- Task description
Write out the data exactly, keeping every line.

- Records
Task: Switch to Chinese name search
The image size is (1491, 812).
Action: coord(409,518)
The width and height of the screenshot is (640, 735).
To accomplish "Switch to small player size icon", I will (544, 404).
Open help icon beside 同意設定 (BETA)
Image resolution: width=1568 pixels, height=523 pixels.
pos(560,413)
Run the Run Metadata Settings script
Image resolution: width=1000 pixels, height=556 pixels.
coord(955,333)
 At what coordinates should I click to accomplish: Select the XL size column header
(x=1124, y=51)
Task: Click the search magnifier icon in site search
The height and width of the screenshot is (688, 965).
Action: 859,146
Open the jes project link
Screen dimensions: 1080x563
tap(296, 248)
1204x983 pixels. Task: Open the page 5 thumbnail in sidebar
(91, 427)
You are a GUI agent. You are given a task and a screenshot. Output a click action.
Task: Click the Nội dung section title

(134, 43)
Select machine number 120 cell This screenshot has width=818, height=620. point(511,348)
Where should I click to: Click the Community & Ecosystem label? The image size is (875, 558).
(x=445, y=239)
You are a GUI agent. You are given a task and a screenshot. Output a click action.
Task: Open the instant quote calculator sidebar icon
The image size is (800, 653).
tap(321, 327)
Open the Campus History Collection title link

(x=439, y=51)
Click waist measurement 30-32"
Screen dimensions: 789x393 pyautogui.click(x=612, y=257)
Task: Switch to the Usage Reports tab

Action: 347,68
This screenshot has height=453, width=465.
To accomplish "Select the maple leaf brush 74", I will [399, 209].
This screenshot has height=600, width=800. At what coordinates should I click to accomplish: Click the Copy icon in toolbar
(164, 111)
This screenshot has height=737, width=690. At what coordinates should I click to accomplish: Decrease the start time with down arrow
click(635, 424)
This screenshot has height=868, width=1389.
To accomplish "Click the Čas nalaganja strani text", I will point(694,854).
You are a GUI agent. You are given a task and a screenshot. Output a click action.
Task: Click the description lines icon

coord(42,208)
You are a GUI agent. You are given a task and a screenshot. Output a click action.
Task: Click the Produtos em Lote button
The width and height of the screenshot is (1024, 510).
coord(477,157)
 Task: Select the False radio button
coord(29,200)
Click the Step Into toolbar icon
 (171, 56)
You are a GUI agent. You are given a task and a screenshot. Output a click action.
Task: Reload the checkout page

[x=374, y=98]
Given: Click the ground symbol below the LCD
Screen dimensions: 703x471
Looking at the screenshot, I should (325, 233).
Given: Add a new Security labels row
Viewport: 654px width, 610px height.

- Worked solution
Task: Switch to Chinese name search
The image size is (1491, 812).
Action: coord(409,518)
The width and height of the screenshot is (640, 735).
To accomplish "Switch to small player size icon", I will (544, 404).
Open help icon beside 同意設定 (BETA)
Image resolution: width=1568 pixels, height=523 pixels.
pos(560,413)
Run the Run Metadata Settings script
Image resolution: width=1000 pixels, height=556 pixels.
coord(955,333)
 At what coordinates should I click to accomplish: Select the XL size column header
(x=1124, y=51)
Task: Click the search magnifier icon in site search
The height and width of the screenshot is (688, 965).
Action: 859,146
Open the jes project link
Screen dimensions: 1080x563
tap(296, 248)
1204x983 pixels. Task: Open the page 5 thumbnail in sidebar
(91, 427)
You are a GUI agent. You are given a task and a screenshot. Output a click action.
Task: Click the Nội dung section title

(134, 43)
Select machine number 120 cell This screenshot has width=818, height=620. point(511,348)
Where should I click to: Click the Community & Ecosystem label? The image size is (875, 558).
(x=445, y=239)
You are a GUI agent. You are given a task and a screenshot. Output a click action.
Task: Open the instant quote calculator sidebar icon
The image size is (800, 653).
tap(321, 327)
Open the Campus History Collection title link

(x=439, y=51)
Click waist measurement 30-32"
Screen dimensions: 789x393 pyautogui.click(x=612, y=257)
Task: Switch to the Usage Reports tab

Action: 347,68
This screenshot has height=453, width=465.
To accomplish "Select the maple leaf brush 74", I will [399, 209].
This screenshot has height=600, width=800. At what coordinates should I click to accomplish: Click the Copy icon in toolbar
(164, 111)
This screenshot has height=737, width=690. At what coordinates should I click to accomplish: Decrease the start time with down arrow
click(635, 424)
This screenshot has height=868, width=1389.
To accomplish "Click the Čas nalaganja strani text", I will point(694,854).
You are a GUI agent. You are given a task and a screenshot. Output a click action.
Task: Click the description lines icon

coord(42,208)
You are a GUI agent. You are given a task and a screenshot. Output a click action.
Task: Click the Produtos em Lote button
The width and height of the screenshot is (1024, 510).
coord(477,157)
 Task: Select the False radio button
coord(29,200)
Click the Step Into toolbar icon
 (171, 56)
You are a GUI agent. You are given a task and a screenshot. Output a click action.
Task: Reload the checkout page

[x=374, y=98]
Given: Click the ground symbol below the LCD
Screen dimensions: 703x471
Looking at the screenshot, I should (325, 233).
Given: Add a new Security labels row
Viewport: 654px width, 610px height.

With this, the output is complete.